In total, 36.9 million reads were obtained using Illumina MiSeq, which corresponds to an average of 38,4858.12 million reads per sample with an average length of 151 bp. We found 154 ARGs and 147 ARGs, respectively, in the inlet and outlet samples (Figure 1 and Supplementary Table S4). Out of these 273 types of ARGs, 54 genes were dominant with a relative abundance of more than 1% belonging to 8 dominant antibiotic classes (resistance gene types): tetracycline (teto, tetM, tet(G), tet(A), tet (M), tetx), beta-lactams (blaOXA-5, blaGES, blaLCR-1, blaOXA, blaOXA-256, blaCARB-5, blaOXA-31, blaCMY, blaVEB, blaDIM-1, blaTEM, blaADC, blaCTX-M, blaNDM, blaPER-4), MLSB (ErmF), aminoglycosides (aadA23, aadA6/aadA10, ANT(3″)-Ia, aadS, APH(3′)-Ia, ANT(6), ANT(6)-Ib, APH(3′)-IIIa, APH(6)-Id), macrolides (mphF, ereA, mphE, mel, mef(B), mphA), nucleoside antibiotic (SAT-2), diaminopyrimidine antibiotic (DHFR_1, dfrG, dfrA13), fluroquinolones (QnrVC1), MGE (lsaE, lnuC), MLSB (ErmF, ErmT, ErmB, ErmQ), and phenols (cmx, CAT). ARGs with a relative abundance of less 1% were categorized as ‘other’ (Supplementary Table S5).

ARG richness was significantly higher (F = 36.91, P < 0.0003) in inlet (β =140.88, t = 47.57, P< 0.002) than in outlet samples (β =− 25.44, t = −6.07, P< 0.003). However, Shannon diversity showed no significant difference by sample type (F = 1.08, P = 0.29). This pattern remained consistent with season × sample type for species richness (F = 8.24, df = 5, P< 0.002) and Shannon diversity (F = 1.96, df = 5, P = 0.09) (Figure 5). ARG richness varied in inlet samples, with higher richness in April to June followed by January to March and July to October.
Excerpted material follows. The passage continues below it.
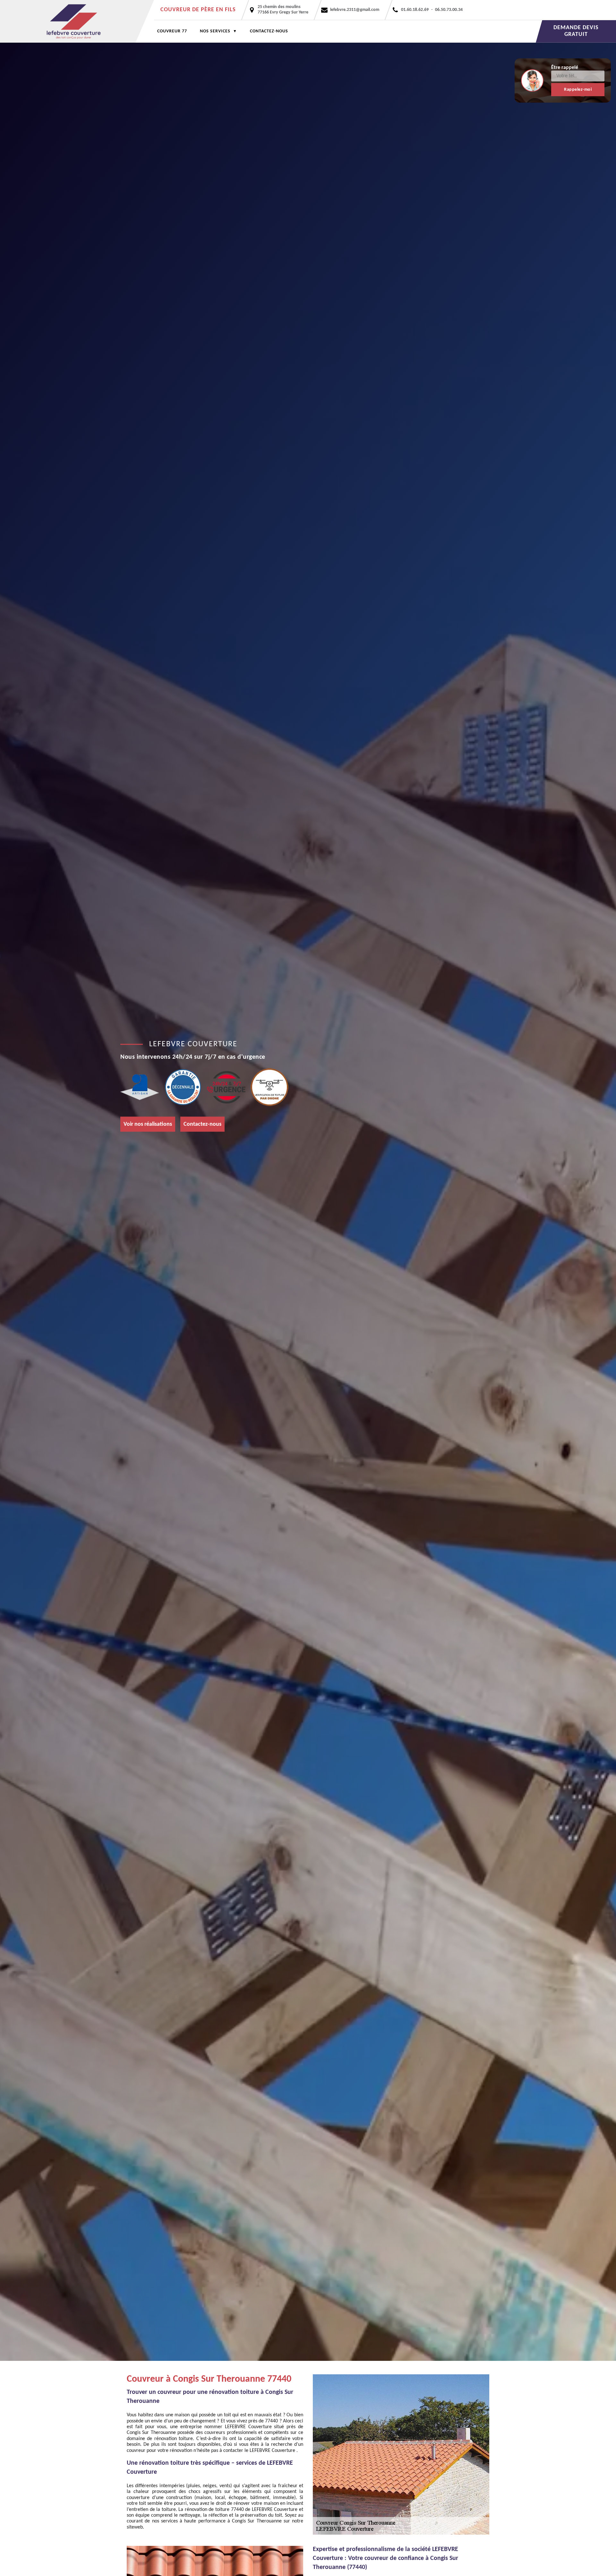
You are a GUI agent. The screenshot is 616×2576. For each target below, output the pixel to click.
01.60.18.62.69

There was no variation in species richness in outlet samples across seasons.
Figure 5

Alpha diversity metrics (a) richness and (b) Shannon diversity index of 26 inlet and outlet samples.

Figure 5

Alpha diversity metrics (a) richness and (b) Shannon diversity index of 26 inlet and outlet samples.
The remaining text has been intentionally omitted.